Which of the Following Builds New Strands of DNA, A Replication
Which of the following builds new strands of DNA, is it replication, amplification, or PCR process? DNA replication is always involved in building new strands of DNA. The process of replicating the DNA is complex, involving multiple sets of protein and enzymes that collectively create nucleotide in a specified order. Here is what you need to know about DNA replication.
The replication process of a DNA
In a DNA replication, there is a cell division process. During the process that involves a series of protein and enzymes which create nucleotide, the signal sent by the molecules create a DNA replication and synthesize two new strands of DNA as a template or a mold. Each mold will create two identical DNA molecules that consist of one new strand and the mold. The process of DNA replication is considered as a semi-conservative. There are seven steps of DNA replication.
DNA replication started from a specific location or called as the replication source that has specified order. The protein called DNA initiator will recognize the order. They will bond the DNA molecules on the source, so the source will loose and able to assemble other important protein and enzymes for DNA replication. An enzyme named helicase will be added into the source for the unwinding process of a single helix.
The helicase will release the hydrogen bond between base pair according to the energy. This point is also called the replication fork. After the helix is opened, a protein called SSB will bond the open area and prevent them to stick back. The start of the replication process and the replication fork will be continued in an opposite direction.
In a new synthesis, the complementary DNA strand uses the template strand that has been brought by the enzyme called DNA polymerase. Aside from replication, they also play an important part in recombining and repairing the DNA.
But, the polymerase DNA can’t start the DNA synthesis independently. It needs three hydroxide clusters to start adding complementary nucleotides. The clusters are provided by an enzyme called DNA primase, which is a type of dependent-RNA polymerase DNA. Which of the following builds new strands of DNA, the process synthesizes a short range of RNA to an available DNA strand. This short segment is called the primer, which consists of nine to twelve nucleotides. This will give the DNA polymerase a platform to start copying a strand of DNA. After the primer is created into two strands, the DNA polymerase can extend the primer to make a new strand of DNA.
A DNA opening could cause supercoiling, which is an unusual spiral shape, in the next replication fork. If supercoiling occurred, the DNA will be opened by a special enzyme called topoisomerase that binds to the front part of the DNA replication fork. This will create a cutting to the DNA in order to prevent and relieve the effect of supercoiling.

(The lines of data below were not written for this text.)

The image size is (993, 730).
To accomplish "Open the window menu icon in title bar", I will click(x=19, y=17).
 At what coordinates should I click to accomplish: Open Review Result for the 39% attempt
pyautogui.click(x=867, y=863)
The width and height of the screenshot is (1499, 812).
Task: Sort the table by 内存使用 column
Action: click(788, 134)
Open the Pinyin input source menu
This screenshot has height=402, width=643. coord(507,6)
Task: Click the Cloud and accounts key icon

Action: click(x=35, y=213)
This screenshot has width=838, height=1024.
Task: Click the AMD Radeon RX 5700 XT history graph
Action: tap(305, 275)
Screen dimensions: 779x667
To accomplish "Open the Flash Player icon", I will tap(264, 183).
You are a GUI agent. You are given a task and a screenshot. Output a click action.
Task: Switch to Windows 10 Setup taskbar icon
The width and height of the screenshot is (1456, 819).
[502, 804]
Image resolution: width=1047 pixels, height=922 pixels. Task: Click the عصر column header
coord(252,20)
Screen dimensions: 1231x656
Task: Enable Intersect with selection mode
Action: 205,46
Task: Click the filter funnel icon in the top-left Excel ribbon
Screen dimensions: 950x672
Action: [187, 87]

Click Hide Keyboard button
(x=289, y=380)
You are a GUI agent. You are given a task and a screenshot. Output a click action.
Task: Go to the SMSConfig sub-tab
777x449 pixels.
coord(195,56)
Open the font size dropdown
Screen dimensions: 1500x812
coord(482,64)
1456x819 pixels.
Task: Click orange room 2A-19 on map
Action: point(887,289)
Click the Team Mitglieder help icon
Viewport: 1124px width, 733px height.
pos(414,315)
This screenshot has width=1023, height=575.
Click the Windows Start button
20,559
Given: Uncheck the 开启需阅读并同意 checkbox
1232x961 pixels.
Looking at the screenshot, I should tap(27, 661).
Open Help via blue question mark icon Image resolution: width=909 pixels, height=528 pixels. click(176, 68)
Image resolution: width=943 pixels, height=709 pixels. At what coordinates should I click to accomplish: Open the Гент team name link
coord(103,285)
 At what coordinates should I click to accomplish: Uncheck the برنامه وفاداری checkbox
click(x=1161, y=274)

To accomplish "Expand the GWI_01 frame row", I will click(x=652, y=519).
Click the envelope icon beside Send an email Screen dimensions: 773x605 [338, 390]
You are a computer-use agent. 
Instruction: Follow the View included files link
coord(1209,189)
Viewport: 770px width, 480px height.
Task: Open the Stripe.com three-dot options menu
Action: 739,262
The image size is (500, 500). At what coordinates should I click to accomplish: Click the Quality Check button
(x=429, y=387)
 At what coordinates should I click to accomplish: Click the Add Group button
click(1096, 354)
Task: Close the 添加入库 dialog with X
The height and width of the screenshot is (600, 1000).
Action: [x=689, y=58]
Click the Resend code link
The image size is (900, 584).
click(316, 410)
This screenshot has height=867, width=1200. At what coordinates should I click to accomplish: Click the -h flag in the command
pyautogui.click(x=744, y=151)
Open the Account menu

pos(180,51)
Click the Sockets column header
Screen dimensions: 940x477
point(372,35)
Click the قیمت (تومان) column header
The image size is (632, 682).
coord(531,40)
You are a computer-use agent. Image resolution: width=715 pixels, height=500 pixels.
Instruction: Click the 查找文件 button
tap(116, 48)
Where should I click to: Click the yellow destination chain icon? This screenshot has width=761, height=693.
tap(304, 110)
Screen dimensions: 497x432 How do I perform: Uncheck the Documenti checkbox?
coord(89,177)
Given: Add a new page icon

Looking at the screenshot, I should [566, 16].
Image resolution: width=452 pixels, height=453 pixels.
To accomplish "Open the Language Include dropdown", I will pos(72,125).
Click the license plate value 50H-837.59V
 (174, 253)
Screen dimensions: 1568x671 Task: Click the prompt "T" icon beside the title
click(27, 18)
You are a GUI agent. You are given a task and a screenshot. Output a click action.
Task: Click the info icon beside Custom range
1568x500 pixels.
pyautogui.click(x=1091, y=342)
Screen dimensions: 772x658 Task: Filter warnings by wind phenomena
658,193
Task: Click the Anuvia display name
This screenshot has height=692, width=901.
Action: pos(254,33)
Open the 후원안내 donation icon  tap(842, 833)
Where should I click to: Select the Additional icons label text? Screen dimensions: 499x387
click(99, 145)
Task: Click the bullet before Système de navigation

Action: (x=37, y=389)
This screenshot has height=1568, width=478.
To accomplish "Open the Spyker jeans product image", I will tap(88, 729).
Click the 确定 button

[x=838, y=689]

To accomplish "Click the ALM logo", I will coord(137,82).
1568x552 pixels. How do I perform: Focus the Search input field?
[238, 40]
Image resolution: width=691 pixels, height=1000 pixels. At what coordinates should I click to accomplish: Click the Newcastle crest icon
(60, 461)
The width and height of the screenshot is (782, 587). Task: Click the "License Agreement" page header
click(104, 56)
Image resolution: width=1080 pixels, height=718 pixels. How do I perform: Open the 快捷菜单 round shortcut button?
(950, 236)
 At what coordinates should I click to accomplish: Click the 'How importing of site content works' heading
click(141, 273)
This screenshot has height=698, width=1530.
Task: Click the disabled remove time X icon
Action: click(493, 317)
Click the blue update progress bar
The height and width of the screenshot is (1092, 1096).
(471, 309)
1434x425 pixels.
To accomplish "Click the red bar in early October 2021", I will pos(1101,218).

Leading strand synthesis process
The DNA polymerase can add a new nucleotide to the upper end of a strand. Because of that, it can only synthesize DNA in a lower to the upper direction. But, the DNA strand will go in an opposite way, resulting in a continuous process on each DNA strand. This process is usually called the leading strand.
The next step is that DNA polymerase (DNA pol III), which is located near the upper end of a strand, will recognize the upper end of a primer RNA and adding new complementary nucleotide. When a replication fork has occurred, the new nucleotide will be added continuously resulting in a never-ending production of a new strand, which of the following builds new strands of DNA.
The synthesis lagging strand process
On the opposite strand, DNA will be synthesized in a separate way by producing a series of a small fragment from a new DNA with a bottom to top direction. This fragment is called Okazaki fragment that will join the entire replication process to create a continuous nucleotide chain. This entire strand is called the lagging strand since the DNA on the strand during this process is produced at a lower level.
In this stage, primase will add another primer in several places that have open strand. The DNA pol III will extend the length of the primer by adding new nucleotide and will fall when it meets another fragment that has been created before. This process is needed to release a DNA strand and then moving on to the upper part to extend another RNA primer. A slide clamp holds the DNA in place when moving through the replication process, which of the following builds new strands of DNA.
The primer deletion
Although the new DNA strand has been synthesized, the primer RNA on a newly created strand should be replaced by a DNA. This process is done by the enzyme of DNA polymerase I (DNA pol I). This enzyme is specifically tasked to delete RNA primer with a bottom to top direction. The exonuclease activity will replace them with a new deoxyribonucleotide with a DNA polymerase activity in a bottom to top direction, which of the following builds new strands of DNA.
After the deletion of the primer is done, there is a gap in between the adjacent Okazaki fragment on a strand. The ligase enzyme will identify and close the gap by creating a phosphodiester bond. The bond is between phosphate on the upper DNA and hydroxyl cluster on the lower DNA in the adjacent fragment.
The termination processes
The replication process is stopped in a special termination consist of unique nucleotide order. The order is identified by a special protein called TUS (terminus utilization substance), which will bind into the location and physically blocks the helicase. When the helicase meets the TUS protein, they will fall at the same time with the nearest single binding protein.
The entire seven process needs to be completed in order to replicate the DNA. Started with the initiation and followed by the primer synthesis. Then, the leading strand process and followed by the synthesis lag process. After that, the DNA will go through three short processes. They are the primer deletion, ligation process, and termination process, which of the following builds new strands of DNA.